The company is targeting the hundreds of thousands of smaller developers with "very cheap" pricing -- "about the cost of a cup of coffee per copy," according to Midler.
The idea started when Midler realised he could offer product activation as a service after he met a developer who was concerned about copying. That developer's program was used in a 10-month trial, resulting in a robust, strong, simple, and well working product, Midler says. After some further research, a decision was made in January 2003 to patent and commercialise it.
"There are definite challenges in getting a company up and running," Midler says. The five people who invested in and worked on the project support themselves through other business ventures -- their spare capacity was used to develop SecureWrap.
So far SecureWrap has relied on organic growth, but limited cash flow restricts the time the partners can afford to devote to the business, which in turn restricts growth. Their expertise is in the core technology, not deal making or sales and marketing. This seems to be a common problem for startups; it's rare for a business to start with a balanced spread of expertise.
SecureWrap has been told by some that venture capital is the only way to go, others have told the company it is the worst thing it could do. The company received a COMET grant during its first year, which went on legal fees, market research, and a strategic and marketing plan.
The company is investigating other government grants but that would probably involve matching the amount awarded, so some sort of capital injection would be required to boot. "At the end of the day, it still requires us to have cash flow -- which is OK," Midler says.
SecureWrap is also exploring the sweat equity route, with another organisation showing interest in providing certain things in return for a share in the company. The problem, Midler says, is establishing exactly what it will do for SecureWrap.

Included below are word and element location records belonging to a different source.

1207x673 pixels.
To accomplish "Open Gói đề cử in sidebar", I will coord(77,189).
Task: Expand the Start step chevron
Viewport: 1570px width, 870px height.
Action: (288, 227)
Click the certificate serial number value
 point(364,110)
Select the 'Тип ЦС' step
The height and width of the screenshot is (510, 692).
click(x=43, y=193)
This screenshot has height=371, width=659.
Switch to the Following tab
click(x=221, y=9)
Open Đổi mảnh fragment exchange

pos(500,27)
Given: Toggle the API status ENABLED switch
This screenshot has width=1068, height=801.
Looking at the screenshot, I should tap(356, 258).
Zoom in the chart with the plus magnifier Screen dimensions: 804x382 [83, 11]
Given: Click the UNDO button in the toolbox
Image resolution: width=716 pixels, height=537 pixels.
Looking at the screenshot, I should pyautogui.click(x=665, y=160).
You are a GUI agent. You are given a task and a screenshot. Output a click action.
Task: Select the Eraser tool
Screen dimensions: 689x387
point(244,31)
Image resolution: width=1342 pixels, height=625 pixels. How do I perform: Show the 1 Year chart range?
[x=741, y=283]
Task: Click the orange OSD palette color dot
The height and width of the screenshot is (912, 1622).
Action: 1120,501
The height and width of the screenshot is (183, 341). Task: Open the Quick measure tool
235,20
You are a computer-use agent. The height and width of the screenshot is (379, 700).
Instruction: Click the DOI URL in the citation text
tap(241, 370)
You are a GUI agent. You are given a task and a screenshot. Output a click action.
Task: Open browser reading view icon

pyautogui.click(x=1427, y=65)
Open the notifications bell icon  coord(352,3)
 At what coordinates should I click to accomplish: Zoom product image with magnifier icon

Consultants have also told the company to prove itself locally before moving offshore, but there aren't that many developers in Australia. "That's one of the contributing reasons for why we're still so small," Midler says.
But internationally there is definitely an issue with software protection, Midler adds, pointing to figures that show worldwide losses of around AU$34 billion a year. "The market for us is still very strong, [and] it's very big," he says.
An endorsement for the company came from winning the 2005 AIIA iAward in the security category -- where SecureWrap's technology, marketing, and business plans were all put up to scrutiny. Now the company is hoping for assistance from Multimedia Victoria to attend a related international award event.